An exact retyping of all lines below is the answer; pictures do not belong in it.

(Data shown)

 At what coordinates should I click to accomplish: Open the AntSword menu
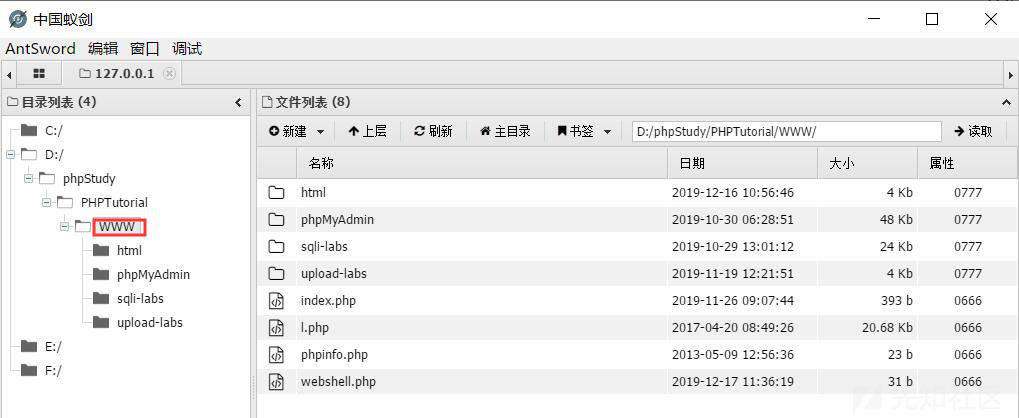pos(40,48)
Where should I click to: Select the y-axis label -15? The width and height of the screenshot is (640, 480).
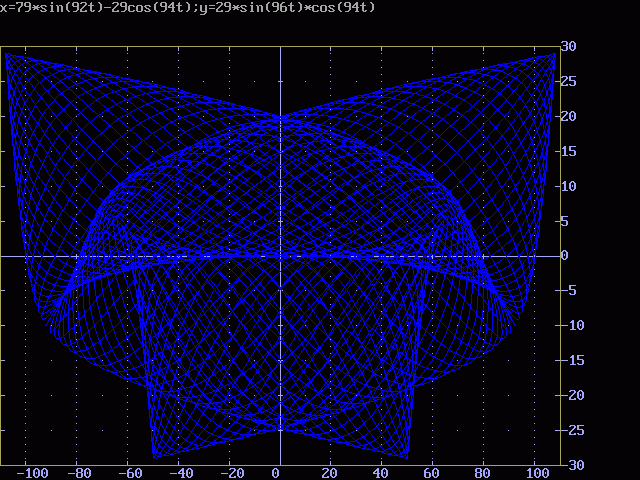coord(567,361)
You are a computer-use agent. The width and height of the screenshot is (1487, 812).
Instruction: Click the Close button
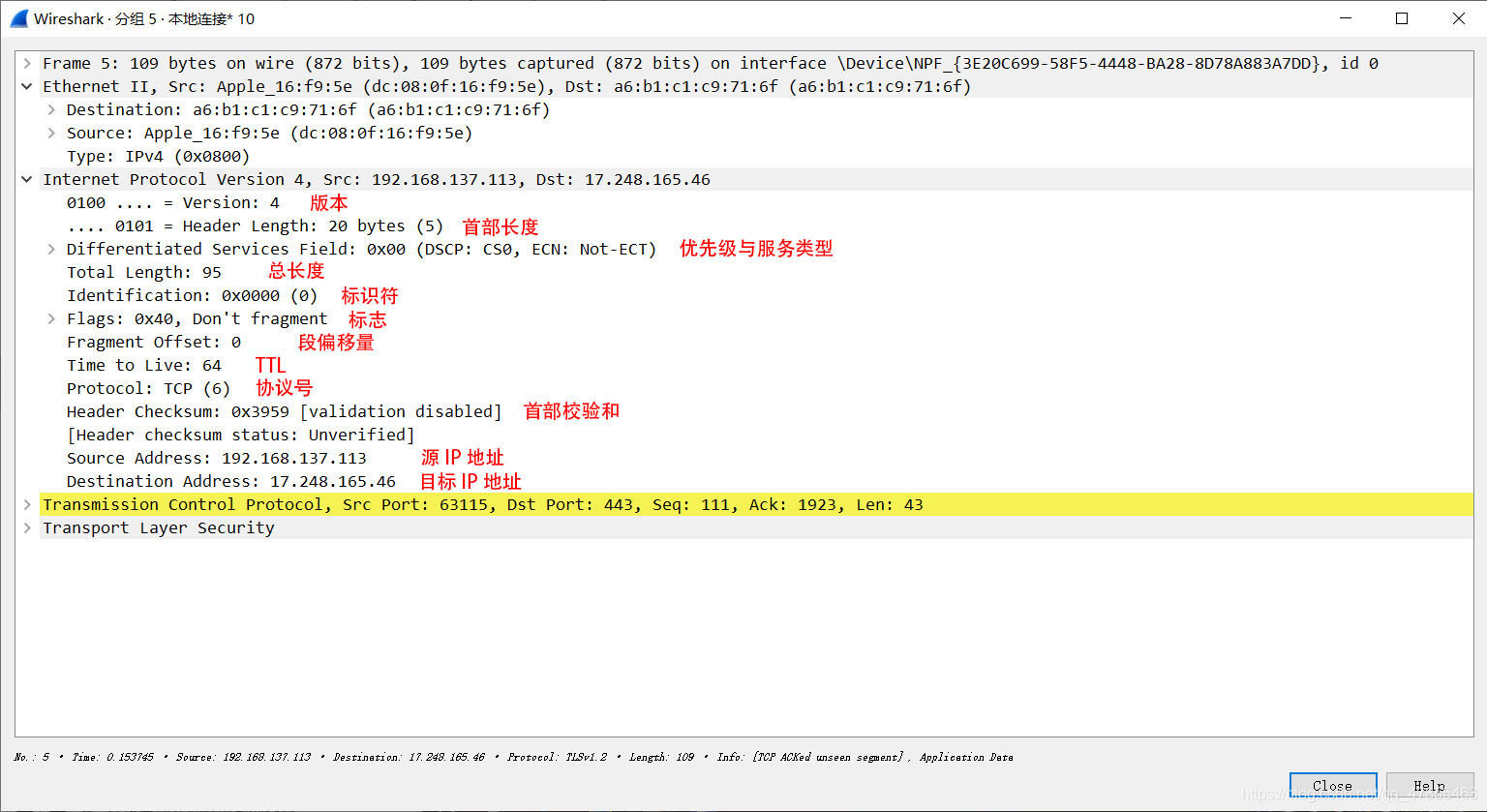click(x=1333, y=785)
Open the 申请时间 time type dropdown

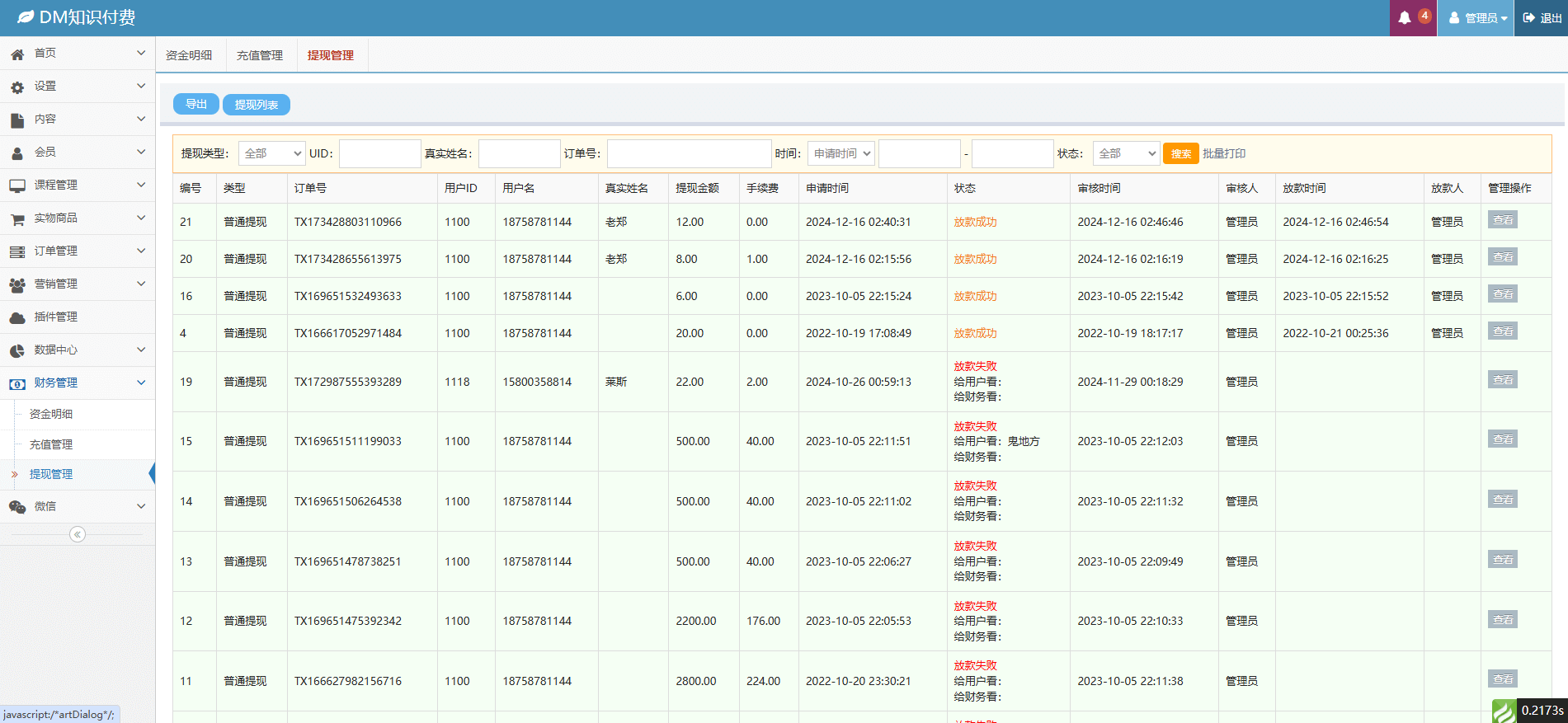click(x=841, y=153)
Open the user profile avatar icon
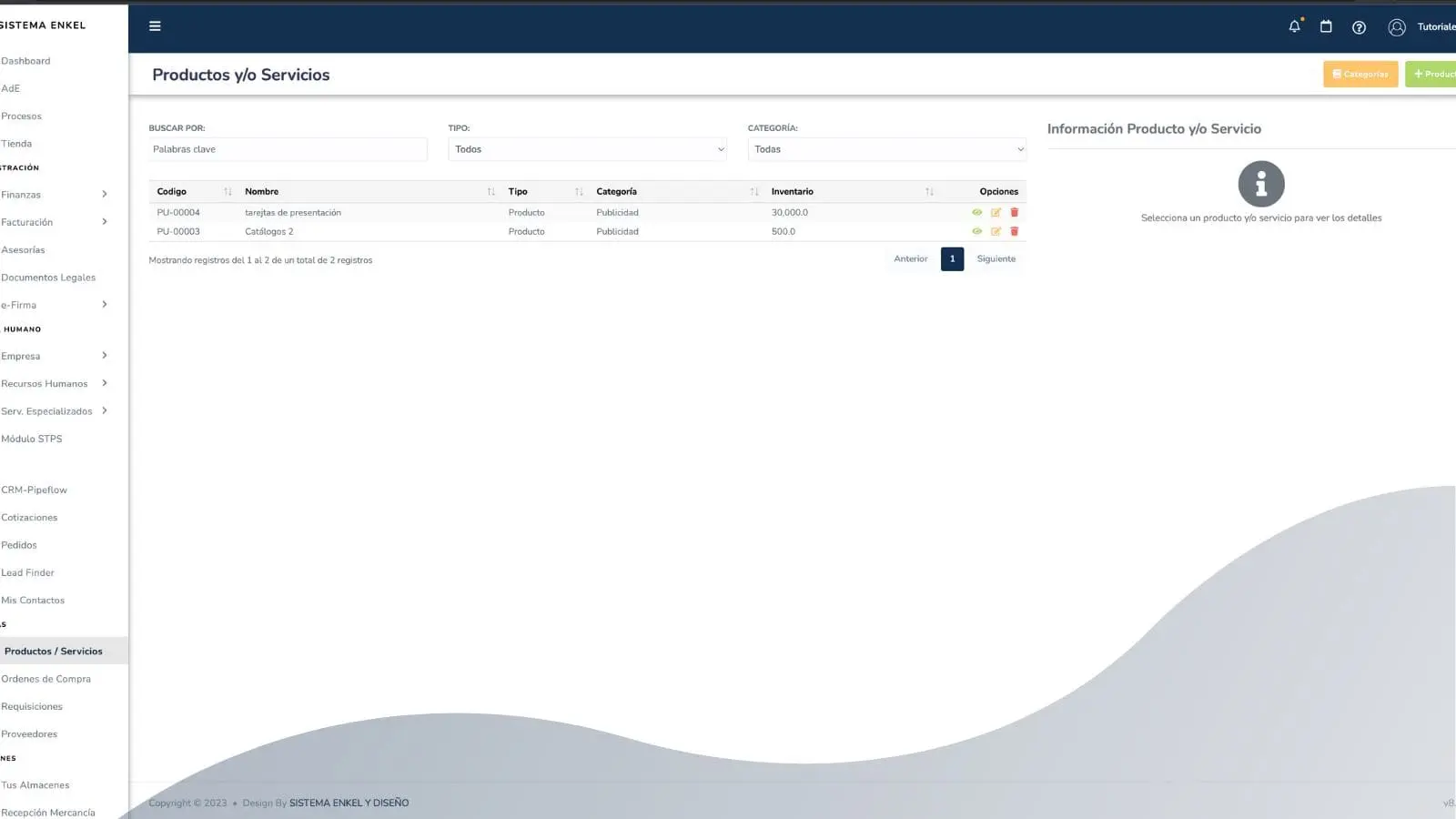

(End Data shown)

▶ _Answer to this exercise_
 At what coordinates should I click to accomplish: Open the AntSword menu
pos(40,48)
Where should I click to: Select the y-axis label -15? The width and height of the screenshot is (640, 480).
coord(567,361)
You are a computer-use agent. The width and height of the screenshot is (1487, 812).
Instruction: Click the Close button
click(x=1333, y=785)
Open the 申请时间 time type dropdown

click(x=841, y=153)
Open the user profile avatar icon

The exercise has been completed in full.